Sister Gloria picked the parable of the Good Samaritan for our contemplation this week. During the discussion, several people mentioned that when confronted with the call to offer mercy and compassion to a troubled soul, they resisted, thinking “Well, you’re only getting what you deserve.”
As I see it, though, those are the most valuable moments for the Holy Spirit. The impulse to offer compassion and mercy is the Holy Spirit saying to us: “Yes, this troubled person represents a powerful pattern of destructive behavior. Bring us near to them. Be our eyes and ears, our hands and feet, so that we can learn how to bring strength to them.”
Every person that falls and is redeemed blazes a trail through human nature. They create a nexus in time that reaches out through the Holy Spirit to others facing the same struggles.
We sometimes fail to offer mercy and compassion because we are have been convinced by the materialists that only clothing and feeding is important. Ultimately, though, those things are meaningful only in that they bring the spirit closer to salvation, and thus a return to the place of our origin.

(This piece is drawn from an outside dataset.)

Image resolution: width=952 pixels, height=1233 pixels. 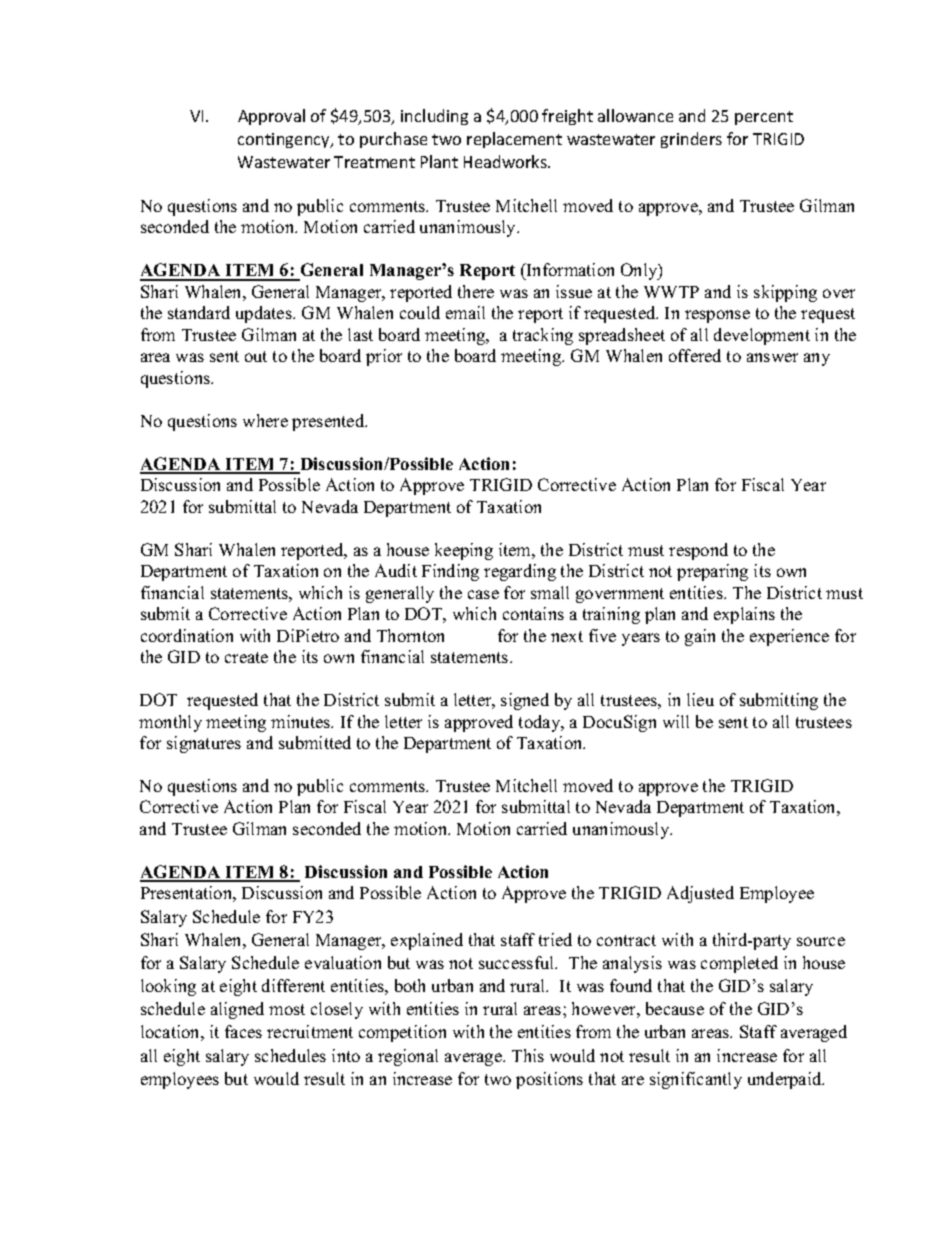 What do you see at coordinates (772, 357) in the screenshot?
I see `answer` at bounding box center [772, 357].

If you don’t have the means to solve the material problems (and that’s becoming true for more and more of us), don’t discount that power of mercy and compassion. Mercy and compassion bring the Holy Spirit close to those in need, helping them find the strength to resist destruction, and tendering hope that helps them seize the initiative in their lives. When we call it close in moments of need, the Holy Spirit burnishes our souls, preparing us for full citizenship in the kingdom in which love reigns.